> **TASK TO CARRY OUT**:
Can you go on with the summary of the CRUSADE bleeding-risk score study, starting after its last sentence?

> **SELECTED EXCERPT**:
Performance of a Bleeding-risk Score

Abstract & Commentary

By Michael H. Crawford, MD

Source: Abu-Assi E, et al. Evaluating the performance of the can rapid risk stratification of unstable angina patients suppress adverse outcomes with early implementation of the ACC/AHA guidelines (CRUSADE) bleeding score in a contemporary Spanish cohort of patients with non-ST segment elevation acute myocardial infarction. Circulation. 2010;121:2419-2426.

The can rapid-risk stratification of unstable angina Patients Suppress Adverse Outcomes with Early Implementation of the ACC/AHA Guidelines (CRUSADE) is a registry study of acute coronary-syndrome patients. A bleeding risk score was developed for non-ST elevation myocardial infarction (NSTEMI) patients based upon more than 80,000 such patients in the registry. The purpose of this study is to test the bleeding-risk score in a contemporary Spanish cohort of patients with NSTEMI. This is a retrospective study of 782 patients who met inclusion criteria for this analysis of the predictive ability of the CRUSADE bleeding-risk score. Two or more antiplatelet agents were used in 84%, almost all of whom underwent cardiac catheterization. The total incidence of major bleeding was 9.5%, and increased with the risk-score category: very low 1.5%; low 4.3%; moderate 7.8%; high 11.8%; and very high 28.9% (p < 0.001). The score performed well in all treatment subgroups except those treated with two or more antithrombotics who did not undergo cardiac catheterization (n = 48). The authors concluded that the CRUSADE bleeding-risk score was useful in a Spanish cohort of patients with NSTEMI who mainly underwent invasive therapy.

> **MATERIAL SUPPLIED**:
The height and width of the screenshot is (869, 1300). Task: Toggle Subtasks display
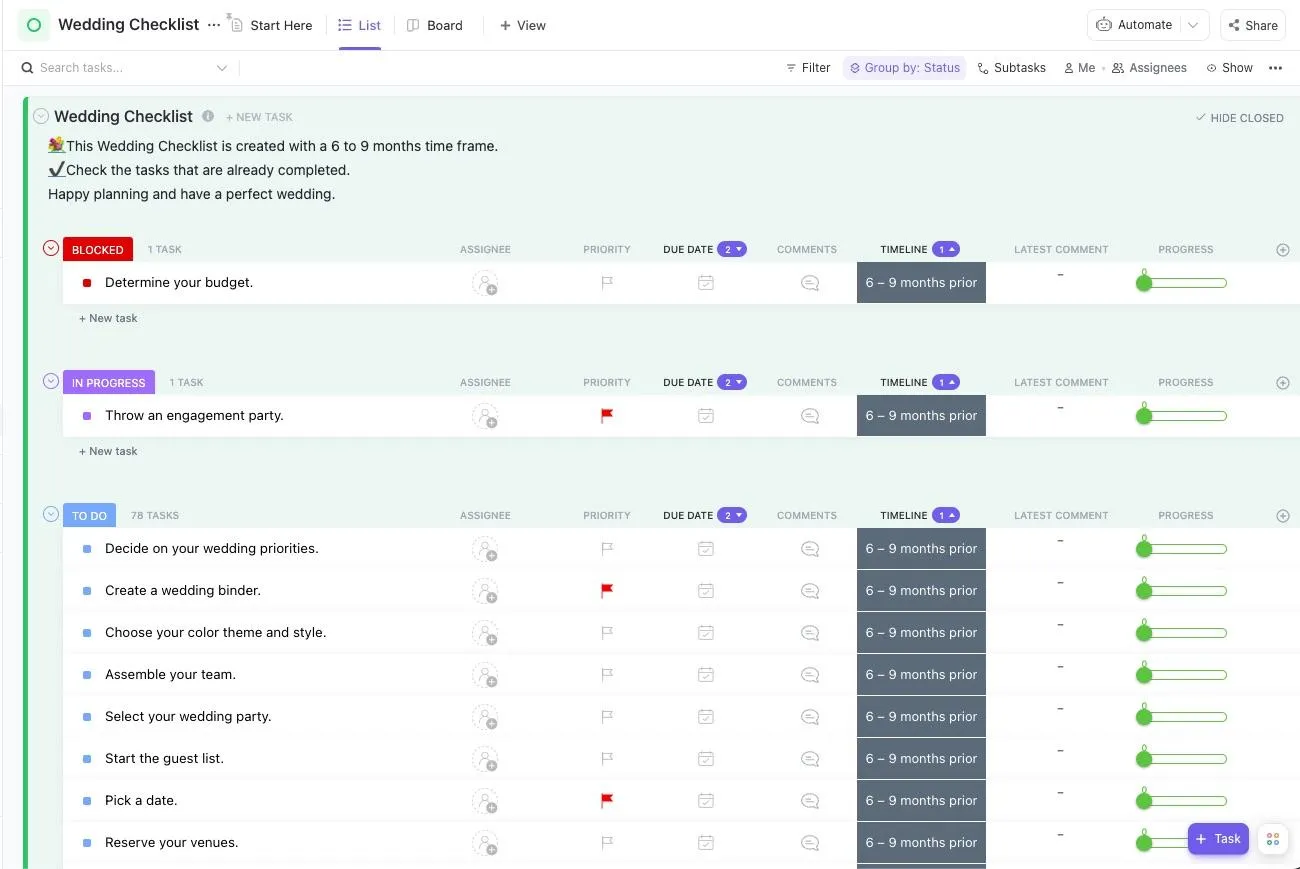click(x=1011, y=68)
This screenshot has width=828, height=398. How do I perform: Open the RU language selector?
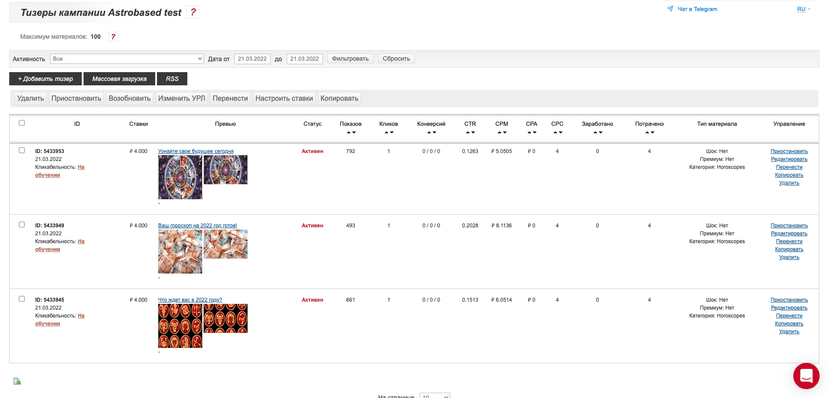pos(803,9)
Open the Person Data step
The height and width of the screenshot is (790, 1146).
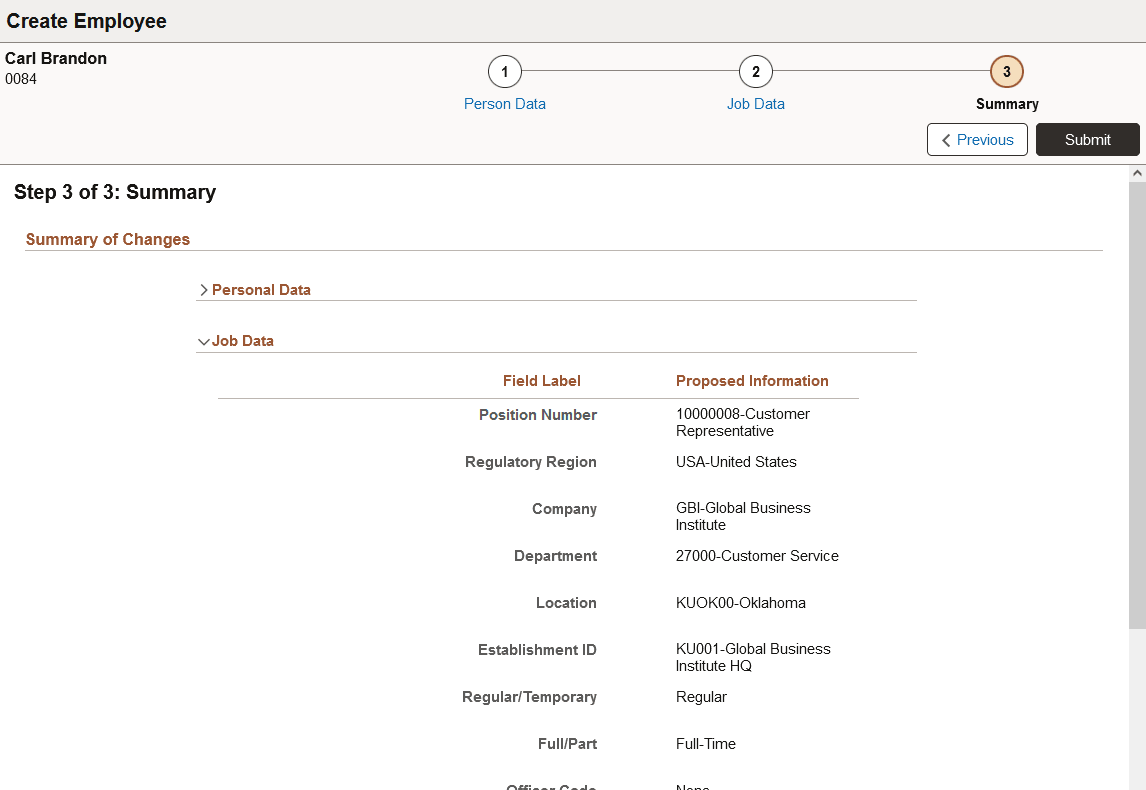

> **RESULT BELOW**:
In this Spanish cohort of NSTEMI patients, the CRUSADE bleeding-risk score performed well despite several significant differences between the Spanish validation cohort and the CRUSADE derivation population. In addition, the risk of major bleeding was almost identical between the two groups: 9.5 vs. 9.4%. Also, the validation group confirmed the increased mortality risk of having a major bleeding event. Thus, it would seem that using this score could help select the appropriate antithrombic therapy for patients with NSTEMI. For example, in patients with high scores, a drug like prasugrel could be avoided, given its higher bleeding risk vs. clopidogrel. However, most risk scores work better in groups of patients then they often do in individuals. A prospective study randomizing patients to usual care vs. bleeding risk-directed care would be ideal to establish the utility of this score, but will probably never be done.

The major barrier to using this score is its complexity. It involves four categorical characteristics: sex, heart failure on admission, prior vascular event, and presence of diabetes; and four continuous variables: hematocrit, creatinine clearance, heart rate, and systolic blood pressure. The continuous variables are divided into levels with more points for each level. The total possible score is 86. The average score in this study was 30. The eight variables and points assigned to the various levels will not be easy to remember. Thus, electronic access to the scoring system will be necessary for most. Perhaps there is an app for this.